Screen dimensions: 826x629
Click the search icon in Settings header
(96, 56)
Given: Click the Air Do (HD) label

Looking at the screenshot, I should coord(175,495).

━━━━━━━━━━━━━━━━━━━━

Cosa fare:
Ricopia tutte le righe qui sopra senza cambiare nulla.

Risposta al compito:
Screen dimensions: 826x629
Click the search icon in Settings header
(96, 56)
Given: Click the Air Do (HD) label

Looking at the screenshot, I should coord(175,495).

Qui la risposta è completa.